As shown in FIG. 9B, the lower metallic plate 31 has an aperture 34 at its center, into which a coaxial transmission line 35 is inserted, the coaxial transmission line 35 including an external conductor 351 and a central conductor 352. In this embodiment, the insertion section around the aperture 34 has a coaxial connector structure, where the external conductor 351 is connected to the lower metallic plate 31, and the central conductor 352 is inserted into the radial waveguide 30, so as to form a feeding probe 36.
Meanwhile, every annular microstrip antenna element 10 has a coupling probe 37, which extends downward from the feeding point 14, penetrating the dielectric layer 12, the ground conductor plate 11, and the upper metallic plate 32. In this embodiment, the part of the coupling probe 37 which penetrates the dielectric layer 12 is particularly referred to as a feeding pin. A feeding pin corresponds to a central conductor 171 of a coaxial transmission line according to the first to third embodiments. In FIG. 9B, the ground conductor plate 11, which serves as an upper metallic plate 32 as well, and the dielectric layer 12 are a single plate or layer, respectively, common to all annular microstrip antenna elements 10 mounted thereon.

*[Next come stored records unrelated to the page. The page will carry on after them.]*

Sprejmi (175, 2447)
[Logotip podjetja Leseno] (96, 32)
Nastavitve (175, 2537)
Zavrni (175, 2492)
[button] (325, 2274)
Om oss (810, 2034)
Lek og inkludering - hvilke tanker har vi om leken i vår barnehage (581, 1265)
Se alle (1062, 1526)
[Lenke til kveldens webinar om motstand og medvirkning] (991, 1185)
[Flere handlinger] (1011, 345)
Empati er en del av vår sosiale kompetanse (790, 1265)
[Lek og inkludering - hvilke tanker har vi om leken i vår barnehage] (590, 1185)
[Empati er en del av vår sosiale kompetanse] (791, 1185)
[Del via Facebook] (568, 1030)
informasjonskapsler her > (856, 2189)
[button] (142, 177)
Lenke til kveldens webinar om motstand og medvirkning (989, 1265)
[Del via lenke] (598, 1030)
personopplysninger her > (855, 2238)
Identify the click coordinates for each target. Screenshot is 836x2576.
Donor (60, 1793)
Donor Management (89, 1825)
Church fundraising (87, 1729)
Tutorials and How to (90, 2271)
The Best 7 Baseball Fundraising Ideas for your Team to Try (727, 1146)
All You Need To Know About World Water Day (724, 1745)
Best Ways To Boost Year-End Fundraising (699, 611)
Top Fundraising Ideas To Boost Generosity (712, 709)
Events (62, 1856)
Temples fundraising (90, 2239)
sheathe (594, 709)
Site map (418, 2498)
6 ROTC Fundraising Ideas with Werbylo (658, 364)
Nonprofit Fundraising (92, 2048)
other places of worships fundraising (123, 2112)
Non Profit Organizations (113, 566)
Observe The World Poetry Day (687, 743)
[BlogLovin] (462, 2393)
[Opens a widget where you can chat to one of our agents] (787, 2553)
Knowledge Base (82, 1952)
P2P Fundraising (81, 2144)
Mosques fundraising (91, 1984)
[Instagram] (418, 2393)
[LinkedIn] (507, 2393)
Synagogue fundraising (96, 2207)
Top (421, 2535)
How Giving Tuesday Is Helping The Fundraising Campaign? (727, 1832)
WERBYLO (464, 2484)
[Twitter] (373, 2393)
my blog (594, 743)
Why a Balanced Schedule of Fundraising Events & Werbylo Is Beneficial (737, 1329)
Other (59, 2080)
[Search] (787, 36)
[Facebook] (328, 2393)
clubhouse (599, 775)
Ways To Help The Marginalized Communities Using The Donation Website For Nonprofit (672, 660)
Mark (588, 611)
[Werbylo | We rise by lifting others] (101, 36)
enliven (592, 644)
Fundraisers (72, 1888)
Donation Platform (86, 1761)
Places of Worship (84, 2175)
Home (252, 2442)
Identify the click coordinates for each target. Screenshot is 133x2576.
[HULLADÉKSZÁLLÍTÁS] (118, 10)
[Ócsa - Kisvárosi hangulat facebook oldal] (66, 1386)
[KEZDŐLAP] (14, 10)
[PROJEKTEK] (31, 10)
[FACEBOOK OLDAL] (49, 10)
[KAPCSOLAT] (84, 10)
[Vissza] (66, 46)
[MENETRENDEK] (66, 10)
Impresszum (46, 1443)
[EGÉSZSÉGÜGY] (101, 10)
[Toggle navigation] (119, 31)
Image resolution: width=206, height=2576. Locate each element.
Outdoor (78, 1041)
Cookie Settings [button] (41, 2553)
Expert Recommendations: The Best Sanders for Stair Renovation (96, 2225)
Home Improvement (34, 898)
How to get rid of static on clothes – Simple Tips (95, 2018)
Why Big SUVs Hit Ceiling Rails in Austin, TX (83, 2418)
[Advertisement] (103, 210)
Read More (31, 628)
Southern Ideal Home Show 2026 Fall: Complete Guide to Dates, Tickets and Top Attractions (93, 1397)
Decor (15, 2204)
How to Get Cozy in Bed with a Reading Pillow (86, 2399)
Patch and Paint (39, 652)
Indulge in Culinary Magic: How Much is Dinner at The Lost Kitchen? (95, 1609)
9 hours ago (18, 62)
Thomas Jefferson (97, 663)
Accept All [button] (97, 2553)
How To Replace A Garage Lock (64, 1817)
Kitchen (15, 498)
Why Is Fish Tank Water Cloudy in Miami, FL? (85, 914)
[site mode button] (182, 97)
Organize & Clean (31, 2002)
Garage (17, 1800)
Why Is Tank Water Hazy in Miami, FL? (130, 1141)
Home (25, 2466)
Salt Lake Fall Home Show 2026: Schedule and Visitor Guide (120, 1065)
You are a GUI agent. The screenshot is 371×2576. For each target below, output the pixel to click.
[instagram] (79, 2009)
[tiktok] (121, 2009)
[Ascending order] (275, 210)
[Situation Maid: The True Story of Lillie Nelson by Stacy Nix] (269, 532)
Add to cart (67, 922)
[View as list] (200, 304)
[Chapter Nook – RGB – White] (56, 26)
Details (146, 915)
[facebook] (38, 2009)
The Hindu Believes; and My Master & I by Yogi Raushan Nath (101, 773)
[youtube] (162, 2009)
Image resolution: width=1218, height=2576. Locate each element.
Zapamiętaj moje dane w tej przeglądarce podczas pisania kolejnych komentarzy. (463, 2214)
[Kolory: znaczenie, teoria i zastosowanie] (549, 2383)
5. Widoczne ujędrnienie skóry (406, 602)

In order to prevent the coupling probe 37 from contacting the upper metallic plate 32 (that is, the conductor plate 11), the upper metallic plate 32 (that is, the conductor plate 11) has small holes 38, through each of which the coupling probe 37 penetrates to be inserted into the radial waveguide 30. The annular microstrip antenna elements 10 have an unillustrated cut-out or cut-outs 20 (or a matching conductor or matching conductors 21) of the third embodiment in order to obtain an impedance matching corresponding to the ratio of the length to a diameter of the feeding pin which penetrates the dielectric layer 12. Alternatively, the upper metallic plate 32 and the ground conductor plate 11 of the microstrip antenna element 10 may be separate plates.
The length of respective coupling probes 37, which extend inside the radial waveguide 30, is determined such that the antenna element 10 positioned radially further from the feeding probe 36 has a longer coupling probe 37, as shown in FIG. 9B. With such an arrangement, every annular microstrip element is excited to an equal amplitude by the coupling probes 37 inserted into the radial waveguide.
In such a radial line antenna system, an electromagnetic wave having a TEM mode (a mode having no component in a guided wave direction) is supplied from the coaxial transmission line 35 to the radial waveguide 30 via the feeding probe 36. In the radial waveguide 30, the fed electromagnetic wave is radially transmitted in the form of a cylindrical wave, from the center of the radial waveguide 30 to the respective coupling probes 37 for excitation of respective annular microstrip antenna elements 10.
In the present embodiment, since the annular microstrip antenna element 10 has its feeding point at its center, it is possible to position the antenna elements 10 along concentric circles on the radial waveguide 30 such that respective coupling probes 37 are located in a symmetrical manner with respect to the central axis of the radial waveguide 30. With this arrangement, since every antenna element 10 is resultantly positioned having a constant space between adjacent antenna elements 10, while reducing disturbance on travelling waves, which are transmitted inside the radial waveguide 30, it is possible to provide a radial antenna system with superior characteristics.